Task description.
Print every line below. Match each one exactly.

━━━━━━

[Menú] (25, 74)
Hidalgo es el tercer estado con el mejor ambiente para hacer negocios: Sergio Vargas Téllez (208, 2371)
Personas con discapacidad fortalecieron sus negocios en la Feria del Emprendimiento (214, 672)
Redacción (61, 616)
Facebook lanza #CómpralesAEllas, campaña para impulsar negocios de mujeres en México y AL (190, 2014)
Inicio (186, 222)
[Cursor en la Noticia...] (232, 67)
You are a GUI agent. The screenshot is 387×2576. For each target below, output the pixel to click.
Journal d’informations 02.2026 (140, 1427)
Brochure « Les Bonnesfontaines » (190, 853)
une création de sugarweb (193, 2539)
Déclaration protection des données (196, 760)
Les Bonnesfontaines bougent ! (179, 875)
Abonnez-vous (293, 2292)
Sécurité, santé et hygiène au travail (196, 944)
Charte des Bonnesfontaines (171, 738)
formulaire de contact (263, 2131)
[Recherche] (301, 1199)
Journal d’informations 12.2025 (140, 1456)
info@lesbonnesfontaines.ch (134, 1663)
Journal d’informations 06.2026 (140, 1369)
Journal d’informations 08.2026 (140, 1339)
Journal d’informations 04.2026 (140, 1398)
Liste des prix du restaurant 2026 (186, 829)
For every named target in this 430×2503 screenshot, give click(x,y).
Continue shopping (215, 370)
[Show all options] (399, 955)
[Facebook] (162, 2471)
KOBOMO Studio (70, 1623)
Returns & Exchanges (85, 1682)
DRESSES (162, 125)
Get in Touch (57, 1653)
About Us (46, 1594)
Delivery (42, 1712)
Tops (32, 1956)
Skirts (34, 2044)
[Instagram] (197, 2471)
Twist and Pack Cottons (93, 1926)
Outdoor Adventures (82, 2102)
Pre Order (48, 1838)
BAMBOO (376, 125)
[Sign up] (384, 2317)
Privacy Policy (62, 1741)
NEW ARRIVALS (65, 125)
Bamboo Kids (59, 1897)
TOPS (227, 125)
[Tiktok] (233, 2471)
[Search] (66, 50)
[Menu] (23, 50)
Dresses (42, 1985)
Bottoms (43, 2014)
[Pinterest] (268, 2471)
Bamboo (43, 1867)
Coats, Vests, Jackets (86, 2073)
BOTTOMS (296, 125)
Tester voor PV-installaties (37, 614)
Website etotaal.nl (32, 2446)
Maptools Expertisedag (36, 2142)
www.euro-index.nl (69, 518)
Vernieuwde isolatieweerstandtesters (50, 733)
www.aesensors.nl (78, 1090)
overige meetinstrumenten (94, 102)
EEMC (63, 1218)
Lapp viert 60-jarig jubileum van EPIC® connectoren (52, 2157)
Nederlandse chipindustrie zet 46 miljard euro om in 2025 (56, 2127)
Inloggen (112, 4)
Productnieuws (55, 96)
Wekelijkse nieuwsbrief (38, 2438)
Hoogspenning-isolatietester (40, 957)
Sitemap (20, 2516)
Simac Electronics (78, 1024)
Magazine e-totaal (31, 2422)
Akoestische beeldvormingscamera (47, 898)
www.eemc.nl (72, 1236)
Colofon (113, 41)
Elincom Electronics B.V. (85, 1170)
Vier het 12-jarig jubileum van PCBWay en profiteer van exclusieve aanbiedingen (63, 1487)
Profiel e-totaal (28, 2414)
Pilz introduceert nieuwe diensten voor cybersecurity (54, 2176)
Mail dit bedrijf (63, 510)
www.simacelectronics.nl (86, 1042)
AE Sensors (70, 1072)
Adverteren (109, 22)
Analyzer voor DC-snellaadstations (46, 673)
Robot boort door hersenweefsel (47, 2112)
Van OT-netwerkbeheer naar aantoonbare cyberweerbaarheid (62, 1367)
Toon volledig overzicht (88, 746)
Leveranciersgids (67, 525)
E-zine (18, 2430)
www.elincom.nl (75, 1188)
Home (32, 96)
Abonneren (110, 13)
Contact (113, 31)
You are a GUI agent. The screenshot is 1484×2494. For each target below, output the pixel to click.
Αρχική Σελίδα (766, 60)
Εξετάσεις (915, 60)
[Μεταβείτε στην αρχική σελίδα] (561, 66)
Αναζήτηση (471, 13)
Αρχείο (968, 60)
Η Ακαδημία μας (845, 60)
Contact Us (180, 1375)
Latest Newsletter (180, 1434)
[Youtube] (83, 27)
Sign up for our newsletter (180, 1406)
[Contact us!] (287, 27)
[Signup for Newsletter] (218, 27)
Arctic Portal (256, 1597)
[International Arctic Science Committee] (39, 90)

━━━━━━

Response area.
[Menú] (25, 74)
Hidalgo es el tercer estado con el mejor ambiente para hacer negocios: Sergio Vargas Téllez (208, 2371)
Personas con discapacidad fortalecieron sus negocios en la Feria del Emprendimiento (214, 672)
Redacción (61, 616)
Facebook lanza #CómpralesAEllas, campaña para impulsar negocios de mujeres en México y AL (190, 2014)
Inicio (186, 222)
[Cursor en la Noticia...] (232, 67)
You are a GUI agent. The screenshot is 387×2576. For each target below, output the pixel to click.
Journal d’informations 02.2026 (140, 1427)
Brochure « Les Bonnesfontaines » (190, 853)
une création de sugarweb (193, 2539)
Déclaration protection des données (196, 760)
Les Bonnesfontaines bougent ! (179, 875)
Abonnez-vous (293, 2292)
Sécurité, santé et hygiène au travail (196, 944)
Charte des Bonnesfontaines (171, 738)
formulaire de contact (263, 2131)
[Recherche] (301, 1199)
Journal d’informations 12.2025 (140, 1456)
info@lesbonnesfontaines.ch (134, 1663)
Journal d’informations 06.2026 (140, 1369)
Journal d’informations 08.2026 (140, 1339)
Journal d’informations 04.2026 (140, 1398)
Liste des prix du restaurant 2026 (186, 829)
For every named target in this 430×2503 screenshot, give click(x,y).
Continue shopping (215, 370)
[Show all options] (399, 955)
[Facebook] (162, 2471)
KOBOMO Studio (70, 1623)
Returns & Exchanges (85, 1682)
DRESSES (162, 125)
Get in Touch (57, 1653)
About Us (46, 1594)
Delivery (42, 1712)
Tops (32, 1956)
Skirts (34, 2044)
[Instagram] (197, 2471)
Twist and Pack Cottons (93, 1926)
Outdoor Adventures (82, 2102)
Pre Order (48, 1838)
BAMBOO (376, 125)
[Sign up] (384, 2317)
Privacy Policy (62, 1741)
NEW ARRIVALS (65, 125)
Bamboo Kids (59, 1897)
TOPS (227, 125)
[Tiktok] (233, 2471)
[Search] (66, 50)
[Menu] (23, 50)
Dresses (42, 1985)
Bottoms (43, 2014)
[Pinterest] (268, 2471)
Bamboo (43, 1867)
Coats, Vests, Jackets (86, 2073)
BOTTOMS (296, 125)
Tester voor PV-installaties (37, 614)
Website etotaal.nl (32, 2446)
Maptools Expertisedag (36, 2142)
www.euro-index.nl (69, 518)
Vernieuwde isolatieweerstandtesters (50, 733)
www.aesensors.nl (78, 1090)
overige meetinstrumenten (94, 102)
EEMC (63, 1218)
Lapp viert 60-jarig jubileum van EPIC® connectoren (52, 2157)
Nederlandse chipindustrie zet 46 miljard euro om in 2025 (56, 2127)
Inloggen (112, 4)
Productnieuws (55, 96)
Wekelijkse nieuwsbrief (38, 2438)
Hoogspenning-isolatietester (40, 957)
Sitemap (20, 2516)
Simac Electronics (78, 1024)
Magazine e-totaal (31, 2422)
Akoestische beeldvormingscamera (47, 898)
www.eemc.nl (72, 1236)
Colofon (113, 41)
Elincom Electronics B.V. (85, 1170)
Vier het 12-jarig jubileum van PCBWay en profiteer van exclusieve aanbiedingen (63, 1487)
Profiel e-totaal (28, 2414)
Pilz introduceert nieuwe diensten voor cybersecurity (54, 2176)
Mail dit bedrijf (63, 510)
www.simacelectronics.nl (86, 1042)
AE Sensors (70, 1072)
Adverteren (109, 22)
Analyzer voor DC-snellaadstations (46, 673)
Robot boort door hersenweefsel (47, 2112)
Van OT-netwerkbeheer naar aantoonbare cyberweerbaarheid (62, 1367)
Toon volledig overzicht (88, 746)
Leveranciersgids (67, 525)
E-zine (18, 2430)
www.elincom.nl (75, 1188)
Home (32, 96)
Abonneren (110, 13)
Contact (113, 31)
You are a GUI agent. The screenshot is 1484×2494. For each target below, output the pixel to click.
Αρχική Σελίδα (766, 60)
Εξετάσεις (915, 60)
[Μεταβείτε στην αρχική σελίδα] (561, 66)
Αναζήτηση (471, 13)
Αρχείο (968, 60)
Η Ακαδημία μας (845, 60)
Contact Us (180, 1375)
Latest Newsletter (180, 1434)
[Youtube] (83, 27)
Sign up for our newsletter (180, 1406)
[Contact us!] (287, 27)
[Signup for Newsletter] (218, 27)
Arctic Portal (256, 1597)
[International Arctic Science Committee] (39, 90)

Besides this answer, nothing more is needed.